For the past 90 minutes a police helicopter has been hovering over our building, keeping an eye on the mass of protesters trying to push their way to Westminster: the campaign against raising student fees continues apace. 

I have to admit, as much as I like a good street protest, I haven't thrown my lot in with the students on this one.  The reason is quite a simple one and can be summed up like this, "fuck-'em, I had to pay for college, so can they."  Not very liberal of me I know but there you have it.

Thankfully my budding conservationism was quashed when I took the time to look back over the reality of my college years.

I entered college at 19 and when I walked out at 34 I was lumbered with $34,000 in student loan debt.  I had another $30,000 piled on my credit cards- most of which was accrued while I was in school and underemployed.  $64,000 in debt for a photography/art history major pretty much guarantees a lifetime of indentured servitude to Uncle Sam and Visa.

Luckily before I was forced into bankruptcy or faking my own death, I landed an IT job, discovered a stack of money in a college fund my parents had forgotten about and through an amazing loophole in US tax law, managed to get every penny of my withholding tax for 1999 returned to me.  Thus, within a year of moving to London I found myself completely debt free for the first time ever.

Woo hoo.

Without that perfect storm of a good job, found cash and a tax break there is no way I could have ever, ever, paid of those debts.  Far from paying my own way, I managed to land three huge Get Out of Debtors Prison Free cards and I hit them like a semi with no breaks.

Given these humbling revelations I've revisited my knee-jerk reaction to the UK student protests and come to the conclusion that a state sponsored free-ride for college is not in the best interests of the students or the country.

WTF?

Higher education should be subsidized, tuition should be kept under control and there should be need-based grants for those who can't afford the fees but I still feel that the students should contribute something to their education.  Even if that something is having to work in the school bookshop three days a week.  Let me explain.
My evil ex-girlfriend, the Norwegian, gets free education for life at nearly any school she chooses anywhere in the world.   This sounds great but the reality is that she developed an expectation of entitlement that has kept her gainfully unemployed and living the life of a perpetual student.  I don't know where she is now exactly, I'm hoping living in a cardboard box behind a strip-club, but I can tell you that in the 10 years we were in contact she had a grand total of one job that could pay her bills.  The rest of the time was spent in school accumulating degrees and boyfriends.

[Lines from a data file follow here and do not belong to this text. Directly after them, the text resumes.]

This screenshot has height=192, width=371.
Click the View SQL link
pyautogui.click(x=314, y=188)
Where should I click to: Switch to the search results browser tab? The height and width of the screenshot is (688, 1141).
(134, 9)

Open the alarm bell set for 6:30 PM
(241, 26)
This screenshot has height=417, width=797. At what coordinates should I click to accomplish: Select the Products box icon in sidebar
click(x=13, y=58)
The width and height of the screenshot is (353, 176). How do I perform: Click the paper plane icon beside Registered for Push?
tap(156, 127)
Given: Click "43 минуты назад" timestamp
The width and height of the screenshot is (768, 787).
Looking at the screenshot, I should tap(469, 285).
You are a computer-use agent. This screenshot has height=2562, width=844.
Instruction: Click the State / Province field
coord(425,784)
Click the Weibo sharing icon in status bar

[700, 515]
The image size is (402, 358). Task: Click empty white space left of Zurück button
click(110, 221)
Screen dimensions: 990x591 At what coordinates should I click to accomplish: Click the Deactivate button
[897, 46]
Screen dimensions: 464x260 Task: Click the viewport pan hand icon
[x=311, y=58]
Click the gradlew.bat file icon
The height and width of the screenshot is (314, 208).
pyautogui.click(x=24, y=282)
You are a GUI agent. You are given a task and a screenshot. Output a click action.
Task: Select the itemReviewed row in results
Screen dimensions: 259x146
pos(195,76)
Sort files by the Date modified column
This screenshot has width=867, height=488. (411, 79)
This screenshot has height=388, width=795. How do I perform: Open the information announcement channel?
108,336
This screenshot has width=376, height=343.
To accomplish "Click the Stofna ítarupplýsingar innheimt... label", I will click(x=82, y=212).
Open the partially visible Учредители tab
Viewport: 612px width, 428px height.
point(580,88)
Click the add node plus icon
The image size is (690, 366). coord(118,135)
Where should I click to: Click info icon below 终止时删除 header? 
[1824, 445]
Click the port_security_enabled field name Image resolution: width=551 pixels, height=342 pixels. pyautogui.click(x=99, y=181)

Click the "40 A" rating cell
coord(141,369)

Am I bitter and jealous?  You bet.  Yet if I push aside the anger, I find even more anger.  Beneath that comes the same kind of self-righteous rage I hear spewing form the mouths of Torries when they talk about how hard they work to provide for their families while we give free houses to immigrants.

Somebody had to pay for my evil-ex to spend her life playing in the academic sandbox because fuck knows she didn't.  On top of that, she contributed not at all to anyone else's education because she was too busy leaching the system.  It wasn't  like her family was destitute: they owned three fucking Stradivarius violins for Christ's sake!

Granted, I shouldn't let the experiences of one spoiled child taint my world-view but unfortunately it does.  A university education should be available to anyone with the intellectual ability to pursue it but giving everyone a blank-cheque leads to complacency.  Means tested grants and loans coupled with tuition caps can keep higher education affordable to both those who are in the classroom and those in the work-force paying the bills.